Virtual instrumentation for customised scopes
As devices become more complex and test times costlier, software-defined instruments offer significant flexibility, integration and cost benefits over traditional architectures based on standalone box instruments. “With digitisers driven by flexible software, test engineers can perform standard oscilloscope measurements and easily build other instruments such as spectrum analysers, transient recorders and ultrasonic receivers,” says Subramanya. Sometimes there is a need of tight synchronisation within the instruments at picoseconds-level accuracy for high-channel-count and mixed-signal applications.

“Replacement of oscilloscopes is not inevitable as these instruments have become reputable solutions for testing, debugging and troubleshooting electrical signals. But with the advent of virtual instrumentation, we may come across new instruments that combine the capabilities of oscilloscope with other test equipment as an all-in-one solution,” shares Narasimhan.

Due to increasing product complexity, shorter times to market, increasing hardware and software abstraction, and reduced budgets, monolithic instrumentation architectures with predefined functionality are unable to meet the current demands.

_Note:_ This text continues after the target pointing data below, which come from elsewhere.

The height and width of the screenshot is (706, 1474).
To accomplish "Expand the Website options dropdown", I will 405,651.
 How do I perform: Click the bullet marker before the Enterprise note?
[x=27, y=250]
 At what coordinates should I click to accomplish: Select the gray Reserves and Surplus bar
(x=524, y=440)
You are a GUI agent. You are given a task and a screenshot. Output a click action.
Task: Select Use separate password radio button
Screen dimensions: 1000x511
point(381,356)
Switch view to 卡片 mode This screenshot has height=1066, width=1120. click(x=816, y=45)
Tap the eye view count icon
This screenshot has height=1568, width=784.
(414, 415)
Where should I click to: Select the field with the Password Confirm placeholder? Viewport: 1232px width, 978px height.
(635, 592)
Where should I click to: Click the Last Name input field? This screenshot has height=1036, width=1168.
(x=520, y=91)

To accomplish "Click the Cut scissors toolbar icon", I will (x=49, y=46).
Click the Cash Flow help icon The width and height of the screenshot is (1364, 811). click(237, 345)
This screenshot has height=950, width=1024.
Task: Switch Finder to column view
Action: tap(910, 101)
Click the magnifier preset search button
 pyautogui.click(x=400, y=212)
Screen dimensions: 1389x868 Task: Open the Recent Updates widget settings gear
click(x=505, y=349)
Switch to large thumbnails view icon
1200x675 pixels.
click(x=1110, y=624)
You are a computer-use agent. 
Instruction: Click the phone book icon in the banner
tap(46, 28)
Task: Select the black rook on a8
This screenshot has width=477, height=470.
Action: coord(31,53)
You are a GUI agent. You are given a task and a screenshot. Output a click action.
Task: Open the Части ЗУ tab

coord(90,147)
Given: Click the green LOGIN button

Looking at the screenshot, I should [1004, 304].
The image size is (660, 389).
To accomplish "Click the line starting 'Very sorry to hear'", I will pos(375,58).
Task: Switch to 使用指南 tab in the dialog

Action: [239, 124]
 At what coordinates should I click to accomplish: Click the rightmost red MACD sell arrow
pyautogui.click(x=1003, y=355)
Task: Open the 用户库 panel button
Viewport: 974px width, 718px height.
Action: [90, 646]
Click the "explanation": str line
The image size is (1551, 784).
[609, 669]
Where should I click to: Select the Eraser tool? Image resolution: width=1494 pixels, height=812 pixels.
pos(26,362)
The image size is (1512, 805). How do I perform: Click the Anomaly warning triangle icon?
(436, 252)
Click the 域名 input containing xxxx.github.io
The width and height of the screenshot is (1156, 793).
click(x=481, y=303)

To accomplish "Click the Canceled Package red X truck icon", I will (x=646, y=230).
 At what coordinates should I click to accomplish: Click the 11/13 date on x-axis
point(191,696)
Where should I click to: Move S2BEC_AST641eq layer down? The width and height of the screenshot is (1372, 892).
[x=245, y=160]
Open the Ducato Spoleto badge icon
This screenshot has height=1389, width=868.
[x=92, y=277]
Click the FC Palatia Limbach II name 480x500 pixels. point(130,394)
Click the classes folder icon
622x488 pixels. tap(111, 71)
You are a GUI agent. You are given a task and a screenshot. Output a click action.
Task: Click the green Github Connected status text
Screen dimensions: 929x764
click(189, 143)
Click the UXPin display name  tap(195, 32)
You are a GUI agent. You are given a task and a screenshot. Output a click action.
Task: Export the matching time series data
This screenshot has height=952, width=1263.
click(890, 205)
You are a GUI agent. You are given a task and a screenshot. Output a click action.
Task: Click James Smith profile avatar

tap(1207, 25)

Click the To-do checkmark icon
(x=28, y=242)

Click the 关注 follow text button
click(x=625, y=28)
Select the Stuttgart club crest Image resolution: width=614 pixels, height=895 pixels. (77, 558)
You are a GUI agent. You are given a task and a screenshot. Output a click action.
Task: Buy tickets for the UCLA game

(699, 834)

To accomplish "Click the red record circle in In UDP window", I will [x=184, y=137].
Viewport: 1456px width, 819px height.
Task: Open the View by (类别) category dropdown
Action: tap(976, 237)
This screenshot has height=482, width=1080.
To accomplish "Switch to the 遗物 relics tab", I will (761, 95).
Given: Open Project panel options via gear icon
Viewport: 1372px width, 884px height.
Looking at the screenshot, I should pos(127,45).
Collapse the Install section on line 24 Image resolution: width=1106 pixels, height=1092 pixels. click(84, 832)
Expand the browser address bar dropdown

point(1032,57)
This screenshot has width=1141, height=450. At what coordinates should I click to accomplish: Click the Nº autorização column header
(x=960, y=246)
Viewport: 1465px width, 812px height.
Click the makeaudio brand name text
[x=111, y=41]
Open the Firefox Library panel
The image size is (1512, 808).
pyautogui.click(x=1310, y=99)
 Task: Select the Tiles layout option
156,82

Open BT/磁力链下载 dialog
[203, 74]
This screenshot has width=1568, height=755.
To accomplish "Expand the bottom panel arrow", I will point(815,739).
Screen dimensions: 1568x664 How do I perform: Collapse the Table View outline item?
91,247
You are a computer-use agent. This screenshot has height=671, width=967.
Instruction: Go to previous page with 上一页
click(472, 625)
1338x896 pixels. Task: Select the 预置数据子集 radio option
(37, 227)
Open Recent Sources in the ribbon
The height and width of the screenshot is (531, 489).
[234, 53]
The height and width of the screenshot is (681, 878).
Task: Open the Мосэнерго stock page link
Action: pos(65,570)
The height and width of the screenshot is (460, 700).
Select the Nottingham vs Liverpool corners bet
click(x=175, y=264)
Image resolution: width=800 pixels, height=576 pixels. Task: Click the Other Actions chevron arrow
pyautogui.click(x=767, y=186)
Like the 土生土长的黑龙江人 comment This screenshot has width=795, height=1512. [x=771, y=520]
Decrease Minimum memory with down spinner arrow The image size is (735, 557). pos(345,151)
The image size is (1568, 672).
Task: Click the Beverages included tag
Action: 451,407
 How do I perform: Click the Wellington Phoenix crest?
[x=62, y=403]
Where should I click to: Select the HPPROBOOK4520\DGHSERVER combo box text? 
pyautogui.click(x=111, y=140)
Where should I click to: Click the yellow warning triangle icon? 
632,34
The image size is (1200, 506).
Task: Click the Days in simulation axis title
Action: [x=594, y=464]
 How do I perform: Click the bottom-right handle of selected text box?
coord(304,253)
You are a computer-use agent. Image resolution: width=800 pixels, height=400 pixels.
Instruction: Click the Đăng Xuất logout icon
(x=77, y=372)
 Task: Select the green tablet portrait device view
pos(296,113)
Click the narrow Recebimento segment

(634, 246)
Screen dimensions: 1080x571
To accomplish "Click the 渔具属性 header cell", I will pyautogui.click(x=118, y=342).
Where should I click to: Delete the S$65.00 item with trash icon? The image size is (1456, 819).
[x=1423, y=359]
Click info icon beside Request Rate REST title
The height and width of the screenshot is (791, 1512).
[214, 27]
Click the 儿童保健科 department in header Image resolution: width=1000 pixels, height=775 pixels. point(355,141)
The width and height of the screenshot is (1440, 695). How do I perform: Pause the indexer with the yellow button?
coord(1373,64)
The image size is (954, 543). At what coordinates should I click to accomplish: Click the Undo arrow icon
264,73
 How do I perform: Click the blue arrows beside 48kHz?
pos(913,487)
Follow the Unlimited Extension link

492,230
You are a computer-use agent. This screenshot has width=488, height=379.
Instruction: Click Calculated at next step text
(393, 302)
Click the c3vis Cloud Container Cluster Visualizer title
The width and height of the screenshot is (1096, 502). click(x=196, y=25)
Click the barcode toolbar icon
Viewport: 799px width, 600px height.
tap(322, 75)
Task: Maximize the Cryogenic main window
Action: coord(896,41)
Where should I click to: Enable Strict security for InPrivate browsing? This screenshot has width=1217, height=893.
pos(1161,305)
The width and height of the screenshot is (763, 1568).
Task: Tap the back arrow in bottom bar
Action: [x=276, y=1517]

Subramanya says, “Virtual instrumentation technology has pioneered the concept of user-defined systems to design, prototype and deploy test, control and embedded applications. This strong framework which leverages graphical programming software and modular hardware has helped customers to simplify development, increase productivity and dramatically reduce time to market.”

Talking about modularity, Subramanya shares, “PXI provides a rugged PC-based platform that continues to offer the highest bandwidth and lowest latency. PXI digitisers are optimised for automated test because of their high data throughput, tight synchronisation between channels and ease of integration with other types of instrumentation.”

Oscilloscopes are available in the form of high-speed digitisers. “Digitiser cards have their own attractiveness if users need to combine a few instruments for repeated set of customised testing or for higher vertical bit resolution. Customisation also means the need to invest on software programming efforts. Digitiser cards can replace an oscilloscope in system level to a certain extent if the user uses it just as an ADC to fetch data,” says Appala Srinivasa Rao, area manager-product support and applications, Rohde & Schwarz.

Application software: Key to better user experience
The whole idea of PC connectivity will be bullied if you do not have a good application software. Narasimhan shares, “Many oscilloscope applications need special software applications that make it easier for the user to analyse and evaluate the measurements in an automated way.”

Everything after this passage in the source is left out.